Il ruolo della donna nella preistoria: intervista all’archeologa preistorica Enza Spinapolice
Una consolidata tradizione storiografica ha ben evidenziato lo stretto legame fra scienza e società. In maniera meno vistosa, neanche gli studi preistorici si sono sottratti a questo destino: delle pesanti ipoteche ideologiche ne ha condizionato a lungo l’interpretazione e la ricezione. Ne parliamo con l’archeologa Enza Spinapolice
Abbiamo allora deciso di intervistarla per discutere insieme delle nuove prospettive apertesi in archeologia e paleoantropologia, per quanto riguarda il ruolo della donna nelle comunità preistoriche.
Non è molto, infatti, che gli studi sul ruolo sociale della donna hanno fatto il loro ingresso negli studi preistorici. Ci sono stati ostacoli ideologici che hanno impedito, per lungo tempo, un’adeguata comprensione del ruolo della donna nella preistoria. Forse c’entra il retaggio di una scienza rimasta troppo tempo sotto il giogo del Positivismo, un pensiero progressista e a misura d’uomo (di individui di sesso maschile), da cui sovente le donne furono escluse.
Professoressa, esiste un legame verificabile tra la crescente attenzione, soprattutto nel mondo anglosassone, rivolta agli studi di genere nelle società contemporanee e l’applicazione delle loro metodologie e risultati all’interpretazione delle comunità preistoriche?
Chiaramente la sua è una domanda retorica. L’attenzione per il ruolo della donna nella preistoria è strettamente legata alla società contemporanea, dove le questioni intorno al genere sono saldamente incardinate nell’agenda progressista, in tutto il mondo occidentale (e non solo). Non esiste scienza senza il mondo intorno, e purtroppo spesso la scienza è emanazione diretta di ideologie, non sempre positive. La preistoria come disciplina nasce alla fine del XIX secolo, in un mondo dichiaratamente, smaccatamente maschile. E se posso dirlo, anche in un mondo spesso legato a classi sociali elevate, in cui l’idea di questa primitività legata alla “lotta per la sopravvivenza”, risente un po’ dello sguardo dall’alto di chi non lotta certo per sopravvivere. Abbiamo quindi il bruto, il Neandertaliano truce e peloso, quasi sempre solo, oppure accompagnato da una femmina miseranda, e da piccoli emaciati, che patiscono freddo e fame.
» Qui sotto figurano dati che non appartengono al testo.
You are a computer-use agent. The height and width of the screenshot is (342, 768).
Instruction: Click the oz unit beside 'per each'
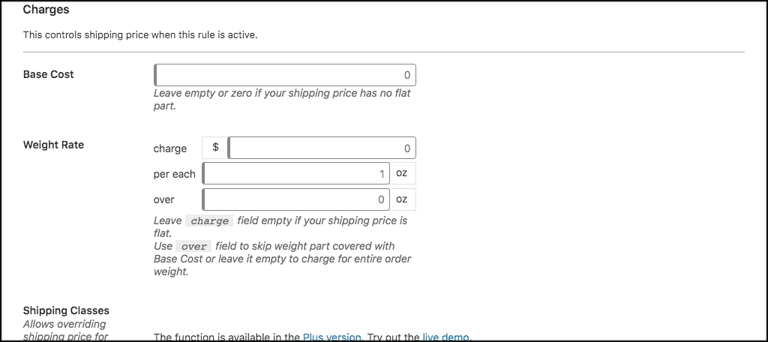pyautogui.click(x=402, y=174)
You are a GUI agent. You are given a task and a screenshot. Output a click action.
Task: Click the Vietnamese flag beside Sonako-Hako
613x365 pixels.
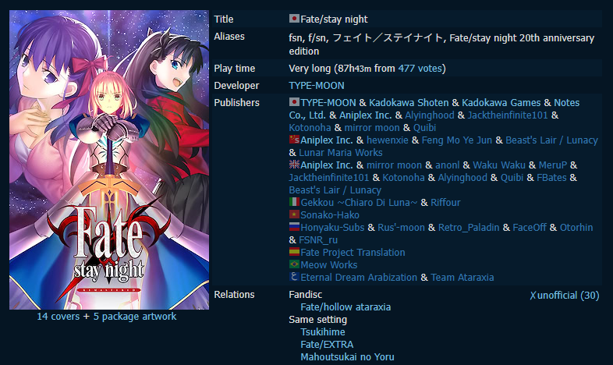coord(294,214)
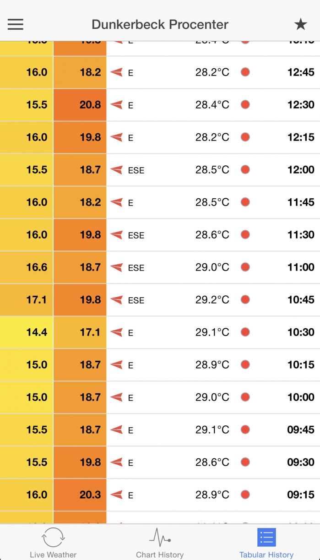Image resolution: width=320 pixels, height=560 pixels.
Task: Open Chart History pulse icon
Action: pos(160,537)
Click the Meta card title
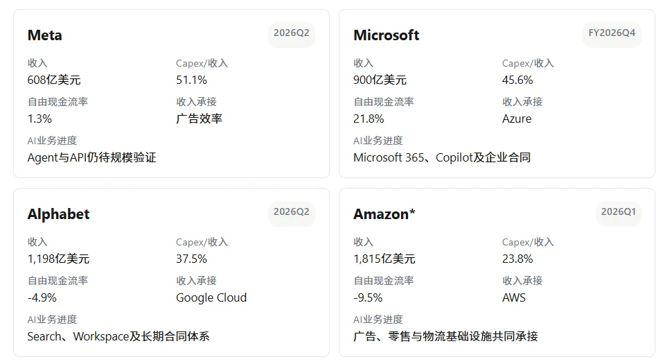Viewport: 672px width, 364px height. click(x=44, y=35)
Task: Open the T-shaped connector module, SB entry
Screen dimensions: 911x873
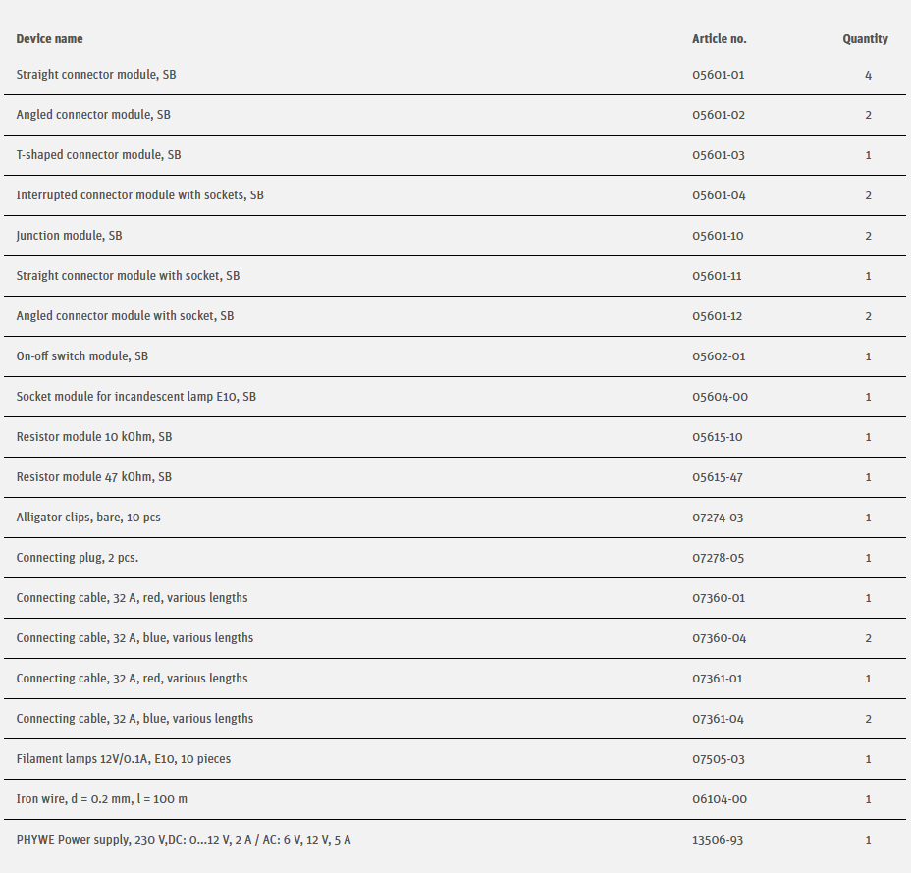Action: coord(98,155)
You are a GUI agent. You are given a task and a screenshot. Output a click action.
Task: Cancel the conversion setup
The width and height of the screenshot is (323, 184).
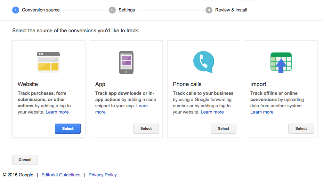[x=25, y=160]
Quali aree dell’archeologia e della paleoantropologia hanno sofferto di più il peso dei pregiudizi di genere, e quali sono stati gli studi pionieri che hanno contribuito a invertire la rotta?
Come vede non è solo il ruolo della donna a risentirne, ma si tratta proprio di una mimica della società tutta intera. Che in quel tempo, seppur positivista, era anche classista, e colonialista. Il concetto di maschilismo neppure esisteva e l’idea di includere le donne come parti attive di qualsiasi processo era sostanzialmente impensabile. Bisogna che scorra quasi di un secolo da “L’origine delle specie” (1859) di Charles Darwin, prima che nell’accademia irrompa il pensiero femminile, e io metterei come pietra miliare “Il secondo sesso”, del 1949. Nell’archeologia pian piano ai maschi vestiti di scuro e con le ghette si accompagnano prima pioniere, come Dorothy Garrod (1892-1968), un caso veramente eccezionale per il suo tempo, e poi sempre più archeologhe. Con la comparsa delle archeologhe, ecco che come per magia compare anche la donna nella preistoria.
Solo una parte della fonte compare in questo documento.